We are pleased to offer a steroid joint injection service at Whitnash Medical Centre.
Steroid injections are commonly used for the treatment of joint and soft tissue disorders. Steroids have been shown to be helpful for easing pain and reducing high levels of inflammation.
Steroid injections are often used in conjunction with local anaesthetic. There are several different formulations of both steroid and anaesthetic which may be used.
Like all medication, an individual’s response to a steroid injection cannot be predicted. Most patients experience an improvement in their symptoms lasting a few weeks. For some the beneficial effect will persist for several months. Some patients unfortunately gain little or no benefit.
This information sheet below is intended to supplement the advice you will be given by your doctor with regard to the role of steroid injections in your particular circumstances.
How do steroid injection work?
Steroids are a man-made version of hormones normally produced by the adrenal glands, two small glands found above the kidneys.
When injected into a joint or muscle, steroids reduce redness and swelling (inflammation) in the nearby area. This can help relieve pain and stiffness.
Which Joints are injected at WMC?
- Outer Hip (Tronchanter Bursitis)
- Trigger Finger
- Carpal Tunnel
Please note this list will expand over time as our service develops
What are the risks?
The risk of a complication arising from a steroid injection is low and serious complications are extremely rare. However occasionally the following may occur and may require medical attention;
- Some patients experience deterioration in their symptoms for about 48 hours after the injection. Rest and simple pain killers usually help.
- Infection may be introduced into the joint or soft tissues as a result of an injection. This is extremely rare but can have very serious consequences if not identified and treated promptly. If you experience progressive warmth, swelling or worsening symptoms at the injection site particularly in association with fever, seek urgent medical attention.
- Allergic reaction to the steroid or local anaesthetic. Any medication has the potential to precipitate an allergic reaction even in someone who has previously encountered the same medication without problem.
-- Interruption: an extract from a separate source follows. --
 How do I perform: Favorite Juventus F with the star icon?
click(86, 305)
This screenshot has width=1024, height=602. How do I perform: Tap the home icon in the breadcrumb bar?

This is most likely to occur within 20 minutes of the injection. You should therefore remain in the department for this time. Symptoms of severe allergy include; wheeze or difficulty breathing, swelling of the face, throat or tongue, rash or itching, stomach cramps and vomiting, or feeling very unwell. Call for immediate help if necessary.
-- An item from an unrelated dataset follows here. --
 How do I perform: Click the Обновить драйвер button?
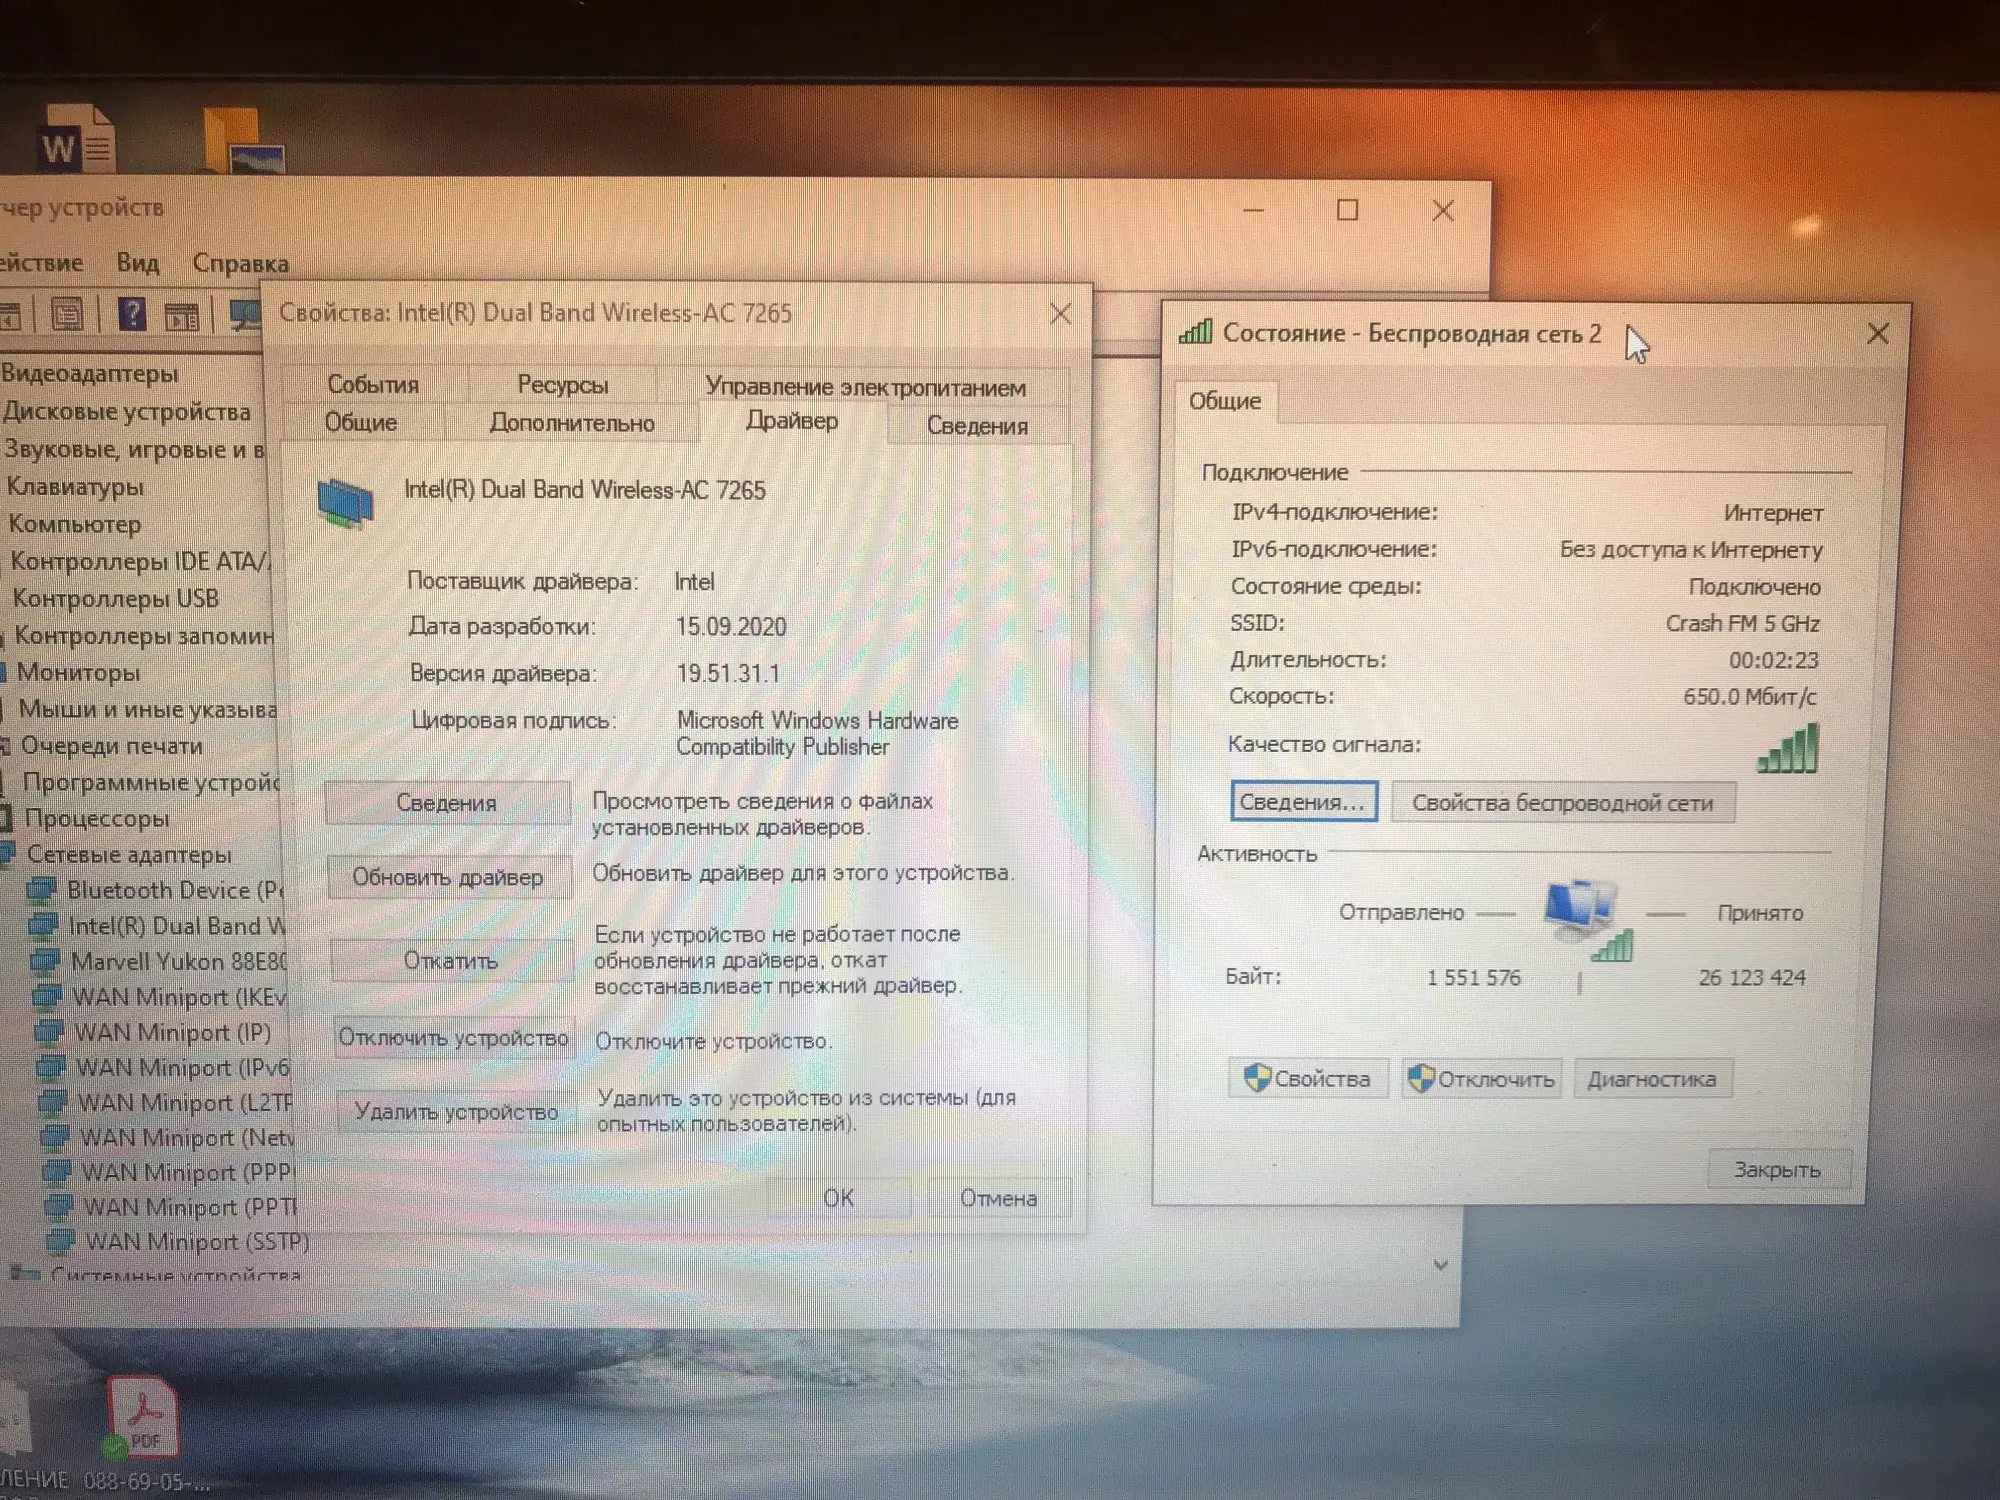tap(448, 878)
- Facial flushing (warmth and redness) may occur. This will usually resolve after 24-72 hours and predominantly affects women. It is not an allergy and does not preclude future injections.
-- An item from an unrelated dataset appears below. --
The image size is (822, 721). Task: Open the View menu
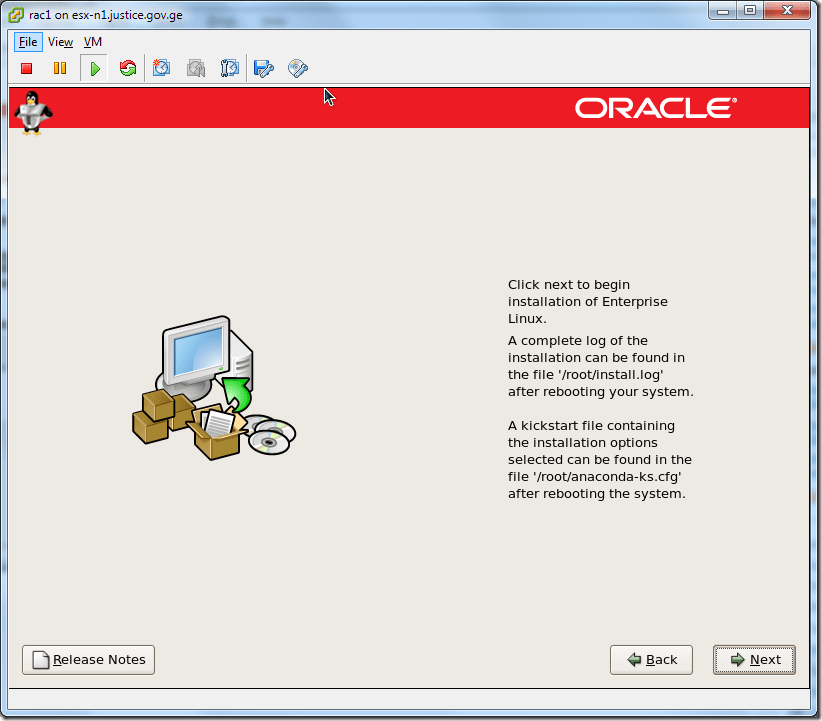(60, 42)
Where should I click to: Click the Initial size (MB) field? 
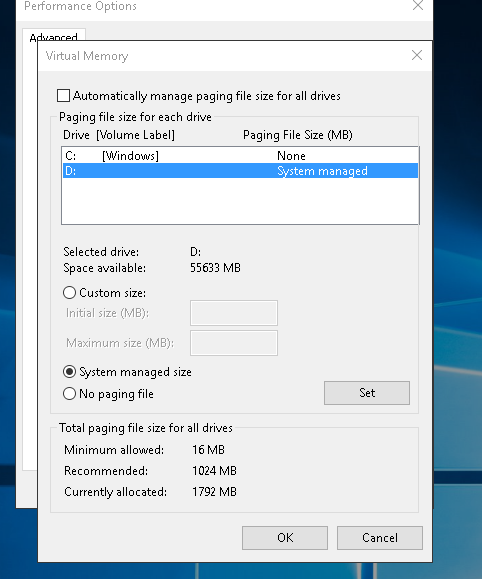pyautogui.click(x=234, y=313)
- Thinning of the skin and soft tissues at the site of the injection may occur resulting in a dimple. Occasionally the formation of a small lump or loss of a small area of skin colour may also occur.
- Tendons may weaken when in contact with steroid resulting in rupture. This effect is thought to be very rare and may primarily affect damaged tendons already predisposed to rupture.
- The steroid may occasionally cause irregular vaginal bleeding for a few weeks.
- Joint and soft tissue steroid injections can cause a rise in blood sugar for a few days in diabetic patients. The effect however is usually negligible and would not normally necessitate a change in treatment. In certain circumstances additional monitoring may be recommended.
- Some individuals are susceptible to fainting during medical procedures. Faints result from a sudden short term fall in blood pressure. Please inform the doctor or physiotherapist in advance if you feel this may be likely so that precautions can be taken.
- Bleeding or bruising. This is more likely if you are taking certain medications for example aspirin or warfarin, and usually settles with simple pressure. If you experience severe swelling or bruising after the injection please seek prompt medical attention.